Will the gang of four arrested for the recent blasts lead to the rest of the iceberg? <a >Updates</a>

"I don’t regret any of my actions. We did it for our qaum (community)."

Five days after their arrest on August 31 under pota for the bomb blasts at the Gateway of India and Zaveri Bazar, the gang of four have not opened up to their interrogators. According to police officials who have questioned 45-year-old Dubai-returned electrician Sayyed Mohammad Hanif, his burkha-clad 37-year-old wife Fahmeeda and 16-year-old daughter Farheen, the family has confessed to their crime. But beyond a few logistical details, nothing more on the real mastermind behind the attack has emerged. Neither has their collaborator, 25-year-old zari worker Ashrat Ansari, who took the bomb-laden taxi to Zaveri Bazaar, been very forthcoming.

The foursome claim to be part of a new terror module—the so-called Gujarat Muslim Revenge Force (GMRF)—which was apparently created to avenge the atrocities on Muslims during last year’s riots. Before the August 25 blasts, this GMRF ‘module’ had planted three other bombs in Mumbai. All four have been quick to admit their direct involvement in making and planting them.

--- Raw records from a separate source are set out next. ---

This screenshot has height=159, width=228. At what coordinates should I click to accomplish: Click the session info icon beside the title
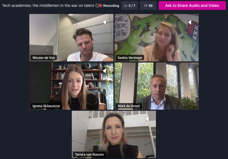(x=97, y=5)
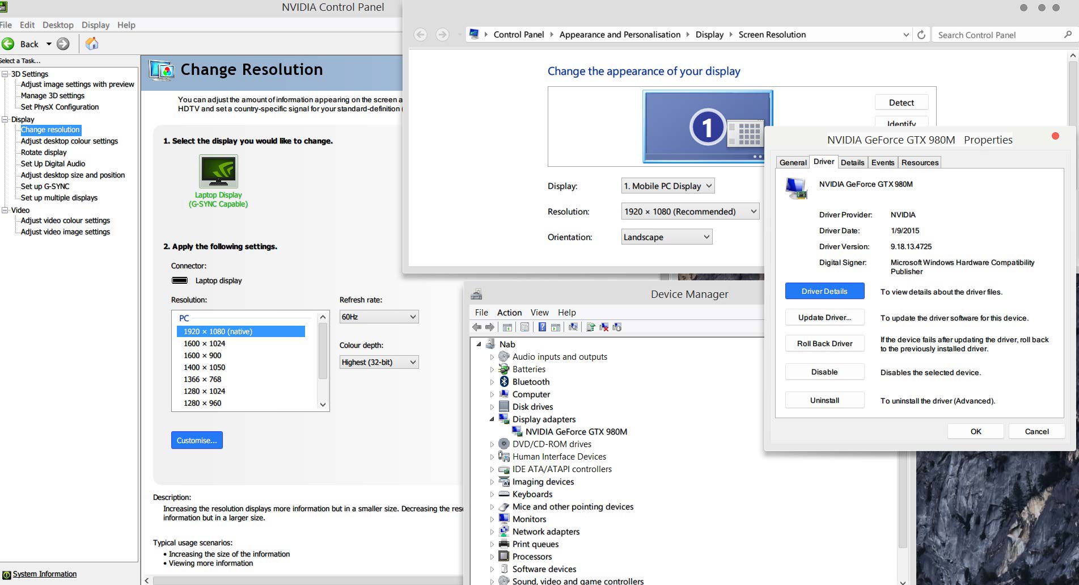Click the Customise... button
This screenshot has width=1079, height=585.
(x=197, y=440)
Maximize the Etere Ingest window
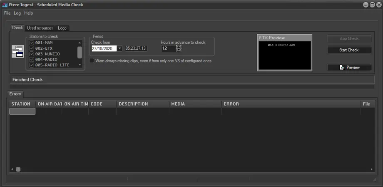 coord(372,5)
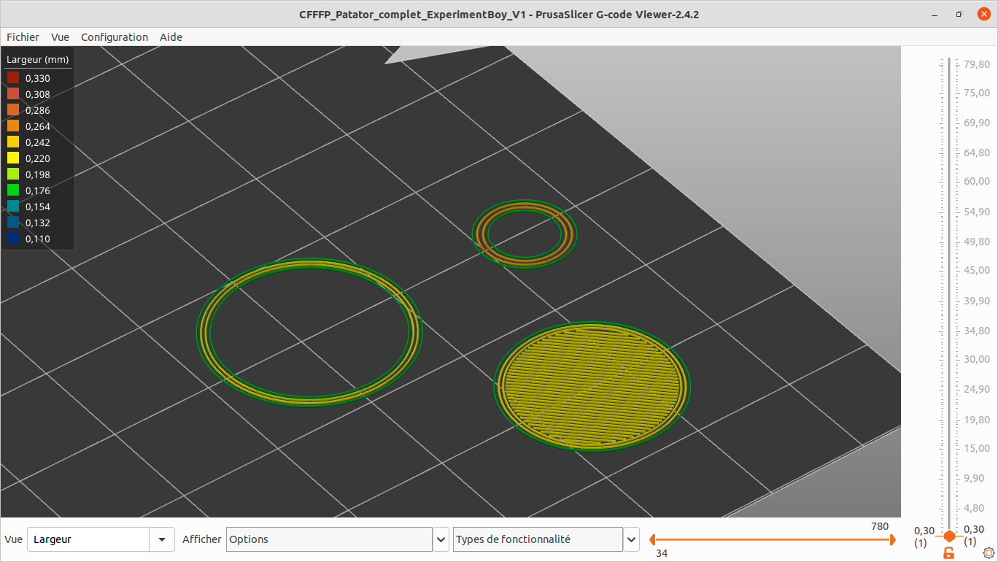The image size is (998, 562).
Task: Click the filled yellow disc in preview
Action: point(592,386)
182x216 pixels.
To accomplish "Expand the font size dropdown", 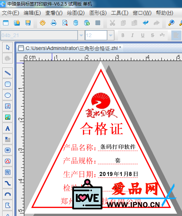I will pyautogui.click(x=111, y=35).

The police are shocked by the active participation of women in this terror module. Says additional commissioner (crime) Rakesh Maria, heading the investigation: "Fahmeeda helped her husband assemble bombs in their house. She went and personally planted the bombs. She had actually taken her two daughters in the bomb-laden taxi to the Gateway of India. Besides Farheen, her four-year-old daughter Shakira was also there in the taxi with a bomb ticking in the boot."

Investigators have been collating information from these four, along with confessions of the 23 arrested for earlier blasts plus Intelligence Bureau (IB) inputs, to get a broad picture of the networks. This is what they have found:

  • The Mumbai-based GMRF has strong links in Dubai and could be controlled by the Lashkar-e-Toiba.
  • The blasts in the city since December ’02 seem linked to the Gujarat riots.
  • The GMRF had planted three earlier bombs in the city. It had plans for unleashing more terror in Mumbai.
  • A Dubai-based Indian, Nassir, may have been the mastermind behind the blasts. He was in Mumbai when the bombs were assembled. The police are also trying to trace his friend Zahid, believed to be in Dubai.
  • The GMRF and other terrorist groups may have many more modules in the city.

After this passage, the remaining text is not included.